Smartphones existiam, sim, mas não eram populares. O iPhone já existia desde 2007, e BlackBerry e Nokia se dividiam como grandes expoentes do mercado com seus próprios sistemas operacionais BlackBerry OS e o Symbian, mas a tecnologia era limitada a poucas pessoas interessadas em tecnologia e capazes de pagar o alto preço para ter um telefone inteligente.

Podemos dizer sem medo de errar que foi somente nesta década que os smartphones realmente caíram no gosto do público e transformaram o modo como interagimos com a tecnologia. Eles abriram a porta para a computação móvel e tornaram o PC irrelevante para várias das ações para as quais ele era fundamental na década anterior.

A extinção dos dinossauros

O início da década ainda tinha a dominância de duas fabricantes de celulares que simplesmente chegariam ao final dela praticamente irrelevantes. O BlackBerry OS, da então chamada RIM (sigla para Research In Motion), havia se tornado o padrão especialmente para um público mais profissional, enquanto o Symbian, da Nokia, era o sistema operacional dos smartphones do povo.

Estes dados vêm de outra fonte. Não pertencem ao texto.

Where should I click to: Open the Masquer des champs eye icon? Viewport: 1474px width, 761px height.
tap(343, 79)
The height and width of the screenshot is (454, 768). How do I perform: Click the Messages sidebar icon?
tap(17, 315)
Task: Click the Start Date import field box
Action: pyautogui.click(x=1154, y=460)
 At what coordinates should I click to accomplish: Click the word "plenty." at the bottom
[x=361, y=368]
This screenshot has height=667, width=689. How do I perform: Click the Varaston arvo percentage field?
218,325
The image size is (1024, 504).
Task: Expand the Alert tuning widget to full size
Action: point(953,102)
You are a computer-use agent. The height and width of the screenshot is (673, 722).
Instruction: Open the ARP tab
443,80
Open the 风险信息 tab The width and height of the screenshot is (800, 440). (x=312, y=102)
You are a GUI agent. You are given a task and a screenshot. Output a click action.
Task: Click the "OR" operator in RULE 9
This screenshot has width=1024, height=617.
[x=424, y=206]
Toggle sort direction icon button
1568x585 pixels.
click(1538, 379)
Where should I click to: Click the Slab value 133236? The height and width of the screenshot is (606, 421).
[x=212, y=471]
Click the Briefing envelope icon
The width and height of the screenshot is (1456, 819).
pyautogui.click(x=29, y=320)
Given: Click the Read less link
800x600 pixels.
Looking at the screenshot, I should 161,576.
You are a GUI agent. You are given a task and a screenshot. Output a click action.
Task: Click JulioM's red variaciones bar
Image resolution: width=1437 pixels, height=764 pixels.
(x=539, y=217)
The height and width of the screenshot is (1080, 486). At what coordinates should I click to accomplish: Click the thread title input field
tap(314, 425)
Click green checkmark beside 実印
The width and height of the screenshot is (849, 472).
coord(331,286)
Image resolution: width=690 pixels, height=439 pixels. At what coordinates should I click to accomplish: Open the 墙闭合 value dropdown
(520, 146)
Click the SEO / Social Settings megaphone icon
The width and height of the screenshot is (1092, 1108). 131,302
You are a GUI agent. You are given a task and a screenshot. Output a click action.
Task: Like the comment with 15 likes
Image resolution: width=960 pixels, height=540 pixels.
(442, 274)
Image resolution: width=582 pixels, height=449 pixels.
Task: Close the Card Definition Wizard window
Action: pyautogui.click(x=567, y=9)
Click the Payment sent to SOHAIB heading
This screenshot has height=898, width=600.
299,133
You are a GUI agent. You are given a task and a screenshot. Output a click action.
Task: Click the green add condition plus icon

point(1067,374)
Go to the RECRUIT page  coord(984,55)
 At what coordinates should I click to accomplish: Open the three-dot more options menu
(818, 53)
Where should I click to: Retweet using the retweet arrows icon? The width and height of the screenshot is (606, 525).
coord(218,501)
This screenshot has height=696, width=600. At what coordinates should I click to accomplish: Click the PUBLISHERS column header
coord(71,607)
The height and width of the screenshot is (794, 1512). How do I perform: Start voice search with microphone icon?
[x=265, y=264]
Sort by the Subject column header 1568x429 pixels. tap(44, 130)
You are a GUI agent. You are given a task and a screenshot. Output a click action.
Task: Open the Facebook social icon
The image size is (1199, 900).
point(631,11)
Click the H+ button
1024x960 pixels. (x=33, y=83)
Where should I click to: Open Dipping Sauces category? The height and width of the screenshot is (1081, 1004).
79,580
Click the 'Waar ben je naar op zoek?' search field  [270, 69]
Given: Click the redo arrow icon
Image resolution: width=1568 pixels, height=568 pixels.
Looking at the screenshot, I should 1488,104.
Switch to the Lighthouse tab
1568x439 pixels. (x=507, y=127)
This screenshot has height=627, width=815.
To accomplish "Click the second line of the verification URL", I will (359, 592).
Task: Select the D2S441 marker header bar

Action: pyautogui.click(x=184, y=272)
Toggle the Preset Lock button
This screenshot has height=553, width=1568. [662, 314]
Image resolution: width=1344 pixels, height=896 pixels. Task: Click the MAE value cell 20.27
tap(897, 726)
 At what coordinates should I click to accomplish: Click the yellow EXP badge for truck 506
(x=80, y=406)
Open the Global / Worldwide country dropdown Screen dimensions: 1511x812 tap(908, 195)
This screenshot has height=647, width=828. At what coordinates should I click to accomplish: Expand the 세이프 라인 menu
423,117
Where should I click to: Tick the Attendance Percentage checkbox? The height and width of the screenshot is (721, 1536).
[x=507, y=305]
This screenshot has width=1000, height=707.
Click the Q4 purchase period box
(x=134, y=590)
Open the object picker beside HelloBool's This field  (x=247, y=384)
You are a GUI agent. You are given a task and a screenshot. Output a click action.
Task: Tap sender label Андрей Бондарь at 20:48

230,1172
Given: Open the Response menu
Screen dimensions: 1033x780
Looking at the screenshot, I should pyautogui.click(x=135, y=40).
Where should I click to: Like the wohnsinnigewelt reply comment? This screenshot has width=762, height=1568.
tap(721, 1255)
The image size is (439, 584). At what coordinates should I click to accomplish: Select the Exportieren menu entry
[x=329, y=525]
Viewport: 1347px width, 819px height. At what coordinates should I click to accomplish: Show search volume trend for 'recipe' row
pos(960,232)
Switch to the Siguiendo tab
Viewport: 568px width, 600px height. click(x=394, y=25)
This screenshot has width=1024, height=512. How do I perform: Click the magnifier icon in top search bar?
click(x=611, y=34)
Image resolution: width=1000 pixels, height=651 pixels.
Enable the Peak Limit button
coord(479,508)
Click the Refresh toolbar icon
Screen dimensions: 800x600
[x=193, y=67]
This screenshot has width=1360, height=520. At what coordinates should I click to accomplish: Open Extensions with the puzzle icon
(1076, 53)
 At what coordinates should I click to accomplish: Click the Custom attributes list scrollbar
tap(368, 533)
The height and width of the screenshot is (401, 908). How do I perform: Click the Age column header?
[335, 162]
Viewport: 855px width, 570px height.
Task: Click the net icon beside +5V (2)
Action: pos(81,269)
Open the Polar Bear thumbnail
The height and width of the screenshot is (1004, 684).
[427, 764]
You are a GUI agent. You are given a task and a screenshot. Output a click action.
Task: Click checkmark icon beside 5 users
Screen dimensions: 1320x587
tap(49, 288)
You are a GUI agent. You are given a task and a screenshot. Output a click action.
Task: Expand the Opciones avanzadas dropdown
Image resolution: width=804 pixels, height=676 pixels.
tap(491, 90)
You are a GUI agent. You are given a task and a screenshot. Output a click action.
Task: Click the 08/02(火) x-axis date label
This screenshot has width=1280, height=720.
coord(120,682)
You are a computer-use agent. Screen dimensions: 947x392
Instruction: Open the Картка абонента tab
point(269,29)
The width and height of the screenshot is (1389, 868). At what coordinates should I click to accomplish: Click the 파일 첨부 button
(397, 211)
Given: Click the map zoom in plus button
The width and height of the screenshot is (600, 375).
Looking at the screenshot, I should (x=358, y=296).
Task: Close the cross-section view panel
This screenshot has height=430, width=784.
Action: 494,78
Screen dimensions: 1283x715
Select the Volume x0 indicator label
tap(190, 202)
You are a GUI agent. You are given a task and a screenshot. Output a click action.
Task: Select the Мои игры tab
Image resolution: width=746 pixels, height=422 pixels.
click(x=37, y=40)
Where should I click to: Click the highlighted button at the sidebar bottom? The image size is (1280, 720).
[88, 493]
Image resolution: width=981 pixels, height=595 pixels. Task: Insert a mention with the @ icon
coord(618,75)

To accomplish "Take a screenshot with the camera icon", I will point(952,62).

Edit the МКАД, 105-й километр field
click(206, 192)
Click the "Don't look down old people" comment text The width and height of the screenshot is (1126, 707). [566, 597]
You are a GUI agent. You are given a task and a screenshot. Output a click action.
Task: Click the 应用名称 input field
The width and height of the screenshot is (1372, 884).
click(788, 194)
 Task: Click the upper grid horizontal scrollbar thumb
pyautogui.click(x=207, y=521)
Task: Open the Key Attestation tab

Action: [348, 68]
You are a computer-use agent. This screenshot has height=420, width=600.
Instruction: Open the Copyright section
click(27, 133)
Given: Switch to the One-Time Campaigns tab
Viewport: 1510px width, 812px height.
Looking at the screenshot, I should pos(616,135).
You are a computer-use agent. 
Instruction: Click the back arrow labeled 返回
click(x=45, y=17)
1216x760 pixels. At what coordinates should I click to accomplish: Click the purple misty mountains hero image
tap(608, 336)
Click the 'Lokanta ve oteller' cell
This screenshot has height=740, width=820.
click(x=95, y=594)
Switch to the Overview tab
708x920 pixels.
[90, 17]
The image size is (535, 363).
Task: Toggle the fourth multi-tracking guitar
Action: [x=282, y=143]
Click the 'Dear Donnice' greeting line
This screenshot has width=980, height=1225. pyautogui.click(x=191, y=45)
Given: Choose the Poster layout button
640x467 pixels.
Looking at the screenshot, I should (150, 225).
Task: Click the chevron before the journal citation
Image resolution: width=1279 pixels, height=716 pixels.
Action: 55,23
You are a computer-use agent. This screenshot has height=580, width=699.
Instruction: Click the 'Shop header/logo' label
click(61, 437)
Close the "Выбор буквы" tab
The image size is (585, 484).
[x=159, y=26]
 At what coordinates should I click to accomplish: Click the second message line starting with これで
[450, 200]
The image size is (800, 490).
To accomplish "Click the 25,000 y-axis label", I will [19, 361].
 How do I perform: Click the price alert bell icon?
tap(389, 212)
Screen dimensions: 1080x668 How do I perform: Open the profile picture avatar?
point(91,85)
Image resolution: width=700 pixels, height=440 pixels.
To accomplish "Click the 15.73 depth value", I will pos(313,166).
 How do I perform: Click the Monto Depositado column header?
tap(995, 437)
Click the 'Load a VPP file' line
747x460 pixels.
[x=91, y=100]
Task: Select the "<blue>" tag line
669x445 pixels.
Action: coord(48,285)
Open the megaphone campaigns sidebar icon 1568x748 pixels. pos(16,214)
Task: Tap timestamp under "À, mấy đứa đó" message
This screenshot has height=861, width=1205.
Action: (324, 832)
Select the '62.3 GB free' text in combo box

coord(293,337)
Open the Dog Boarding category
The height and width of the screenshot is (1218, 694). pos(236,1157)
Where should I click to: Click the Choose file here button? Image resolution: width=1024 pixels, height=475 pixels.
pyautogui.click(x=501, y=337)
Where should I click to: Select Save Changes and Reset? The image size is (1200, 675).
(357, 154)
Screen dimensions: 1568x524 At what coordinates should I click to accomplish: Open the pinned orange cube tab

Você pode ver na tabela abaixo, produzida com informações da consultoria Gartner, como estava a situação no mercado ao final de 2009: Symbian e RIM dominavam o mercado com alguma tranquilidade, embora a Apple já mostrasse que poderia incomodar a concorrência no terceiro lugar.

Sistema

Unidades vendidas em 2009 (em milhares)

Participação no mercado (%)

Unidades vendidas em 2008 (em milhares)

 Participação no mercado (%)

Symbian

80.878,6

46,9

72.933,5

 52,4

BlackBerry (RIM)

34.346,6

19,9

23.149,0

 16,6

iPhone OS

24.889,8

14,4

11.417,5

 8,2

Windows Mobile

15.027,6

8,7

16.498,1

 11,8

Linux

8.126,5

4,7

10.622,4

 7,6

Android

6.798,4

3,9

640,5

 0,5

WebOS

1.193,2

0,7

 –

Outros

1.112,4

0,6

4.026,9

 2,9

Nokia e BlackBerry falharam em observar como o mercado estava mudando, no entanto. As duas empresas confiaram demais em sua posição privilegiada no mercado e deixaram de inovar, enquanto a Apple começava a mostrar ao mundo uma nova usabilidade ao ignorar sumariamente os teclados físicos apostando na interação multi-touch e atrair aplicativos com a App Store, que se mostrou uma plataforma rentável e fácil de usar tanto para desenvolvedores quanto para os usuários. São pontos que foram fundamentais para o sucesso do iOS e se tornaram parte integral da estratégia da Apple.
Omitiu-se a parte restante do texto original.